__Prompt__: Rewrite everything in the wreath-making blog post from "Both wreaths turned" down to "think I will.", swapping "Etsy" for "eBay".

Tuesday, November 30, 2010

my first wreath-making class...

Yesterday, my DIL2B came over with my lovely granddaughter.  She wanted to make a wreath for her mother as a birthday present; her mother's birthday is in December.  So you could say that I gave my very first one-on-one class yesterday.

Before heading downstairs to the wreath making workshop, I walked Peyton over to the nearly bare Christmas tree in the living room.  She was awestruck by the lights; she just stared and stared.
Then off to go work on wreaths...however, missy Peyton had other ideas for a moment.  She cried like I'd never seen her cry before - for a good few minutes.  Sam thought maybe she was overstimulated, so I turned off the overhead lights and Sam gave her a bottle to calm her down and then put her down for a nap by making a makeshift bed from one of the chairs using the throw pillows to block her from rolling over.  She slept for almost an hour which gave us plenty of time to work on our wreaths.

Sam picked Pink, Red and Gold bulbs and because I was making one for my sister Terry who had already told me that she wanted one in Green, Red and Gold, those were the colors I was working with that afternoon.

Normally it takes around 2 hours from start to finish but today it took about 4 hours, with Peyton on Sam's lap for the last 5 or 10 minutes.  By the time we were done, the house was completely dark.
Well anyway, I tried to "instruct" without leaving blanks in my sentences - a difficult feat if you know me - I rarely complete a sentence.  I think I did OK...you'd have to ask Sam for a more accurate critique.  I should have made her fill out an end of class survey - Haha.

Both wreaths turned out well - first time I didn't use a ribbon.  I find that when you hang the wreath from the ribbon that the top portion falls too far away from the door - as though it is top heavy, so I decided that we'd use a wire hoop/hook.  This brings it much closer to flush against the door.  But it is missing the extra loveliness of a pretty bow.

So, other updates to the wreath making and selling process...so far I've made 6 wreaths.  I've sold only one so far and made one for each of my sisters and one for my friend Diana at work.  The other two are still for sale on Etsy.  Maybe I should knock off $5 or $10 from the price...I don't know,...I think I will.

Today I heard from the lady that purchased my wreath.  She lives in North Carolina and told me that the wreath is beautiful.  There were some broken ornaments (2 white ones with the candy canes) and a few bulbs fell off but she hot glued them back on. Parcel post only took half the time they claimed it would.

I'm sad about the issues, but happy that it wasn't worse.  She still seems to be happy with it, so I'm going to not dwell on it.  As I had stated in my previous post, that one was the one I was worried about since it was on that evergreen wreath form.  NEVER again.

__Available data__:
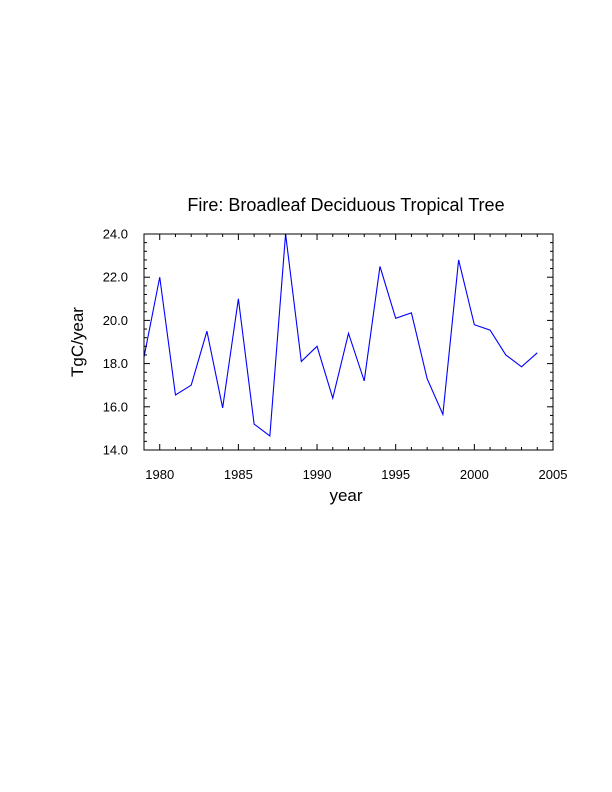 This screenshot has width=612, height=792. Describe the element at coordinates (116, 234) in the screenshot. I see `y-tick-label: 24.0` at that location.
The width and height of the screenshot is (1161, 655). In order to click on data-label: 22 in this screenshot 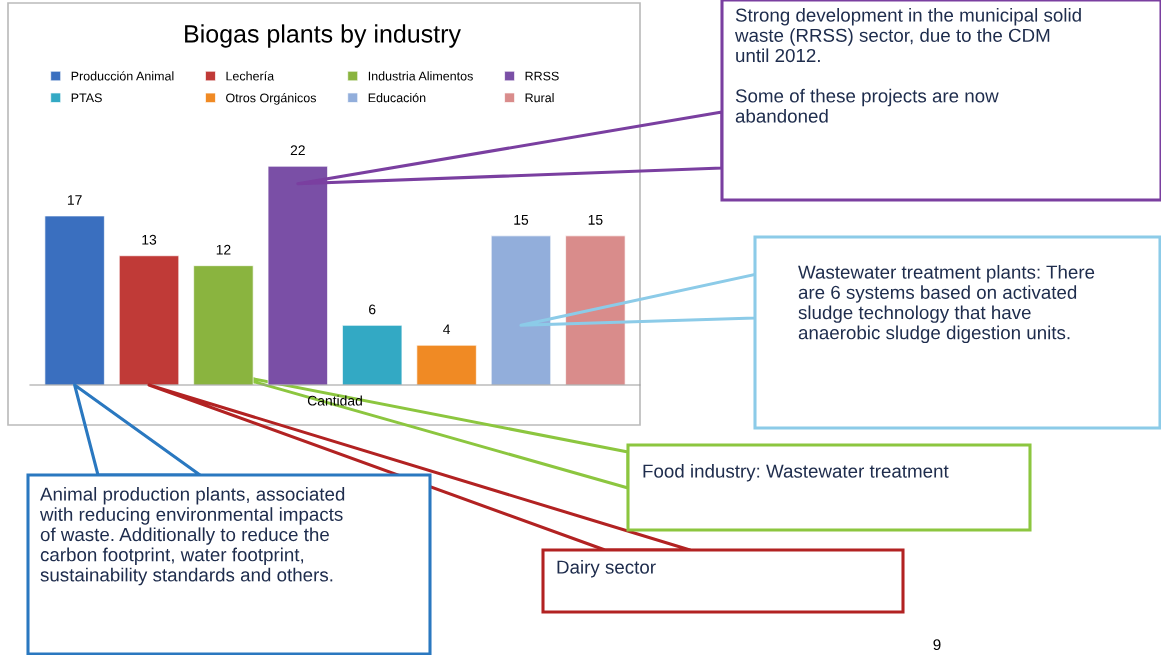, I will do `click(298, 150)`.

---

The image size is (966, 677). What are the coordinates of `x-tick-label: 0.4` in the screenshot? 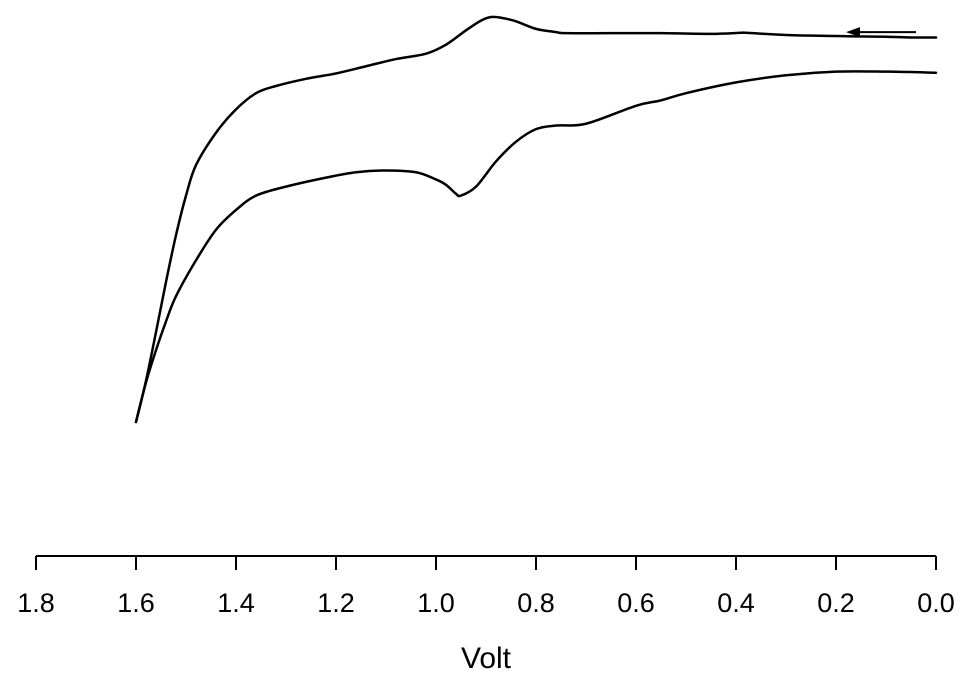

__Reply to the task__:
Both wreaths turned out well - first time I didn't use a ribbon.  I find that when you hang the wreath from the ribbon that the top portion falls too far away from the door - as though it is top heavy, so I decided that we'd use a wire hoop/hook.  This brings it much closer to flush against the door.  But it is missing the extra loveliness of a pretty bow.

So, other updates to the wreath making and selling process...so far I've made 6 wreaths.  I've sold only one so far and made one for each of my sisters and one for my friend Diana at work.  The other two are still for sale on eBay.  Maybe I should knock off $5 or $10 from the price...I don't know,...I think I will.